Each panel broke down various aspects of Black entrepreneurship from health and wellness to social media marketing to starting a business.
Mind and body
The most important thing throughout a businesswoman’s journey isn’t just the money or the business plan itself but the health of the woman. After juggling family life, a regular work schedule, and entrepreneurship, most women are mentally and physically drained from their busy lifestyle, according to life coach Chanique Leggins.
“Make sure your health is your number one priority,” she said. “Make sure you take good care of yourself because your body is what transports you to your vision.”
The leading causes of death for African Americans is heart disease, cancer and stroke, which could be attributed to stress, unhealthy diet and lack of exercise, according to the Centers for Disease Control and Prevention.

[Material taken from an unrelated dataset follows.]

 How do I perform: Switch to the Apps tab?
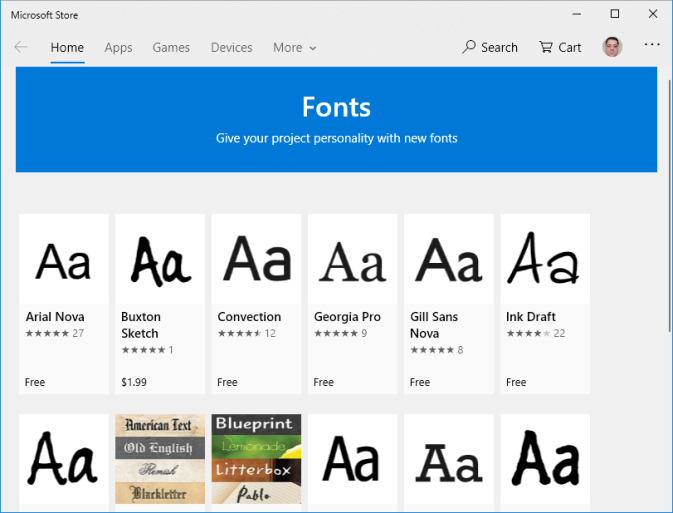coord(118,47)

These ailments could be factor of what Black women put into their bodies and what they place on their bodies. Makeup products, laundry detergents and hair products have toxic ingredients such as BHT, PEG and alcohol that could damage your health over time, according to the presenters.
“A lot of the products they’re using has parables in them, which is causing breast cancer and skin cancer,” said Dr. St. James Limoges, life coach and MindTKO Academy founder. “So we have to start finding products that will still allow us to be beautiful on the inside and out.”
Despite entrepreneurs’ many responsibilities, the festival speakers asserted that putting yourself first is essential for a successful business.
“Yes, I work multiple businesses and also work [for] corporate America but if I’m not healthy and not together, none of this can be possible,” Harris said.
For women who are on-the-go, Dr. St. James suggested incorporating a short self-care routine somewhere in women’s busy schedule that would improve her wellbeing along with regular checkups and healthy practices.
“God gave us 24 hours in a day,” St. James said. “It only takes 15 minutes to take care of yourself. All you need is a 15-minute regimen. If you do a seven minute exercise, which will bring up your heart rate, and then a 7½ minute exercise in regards to your physical being, then who doesn’t have 15 minutes?”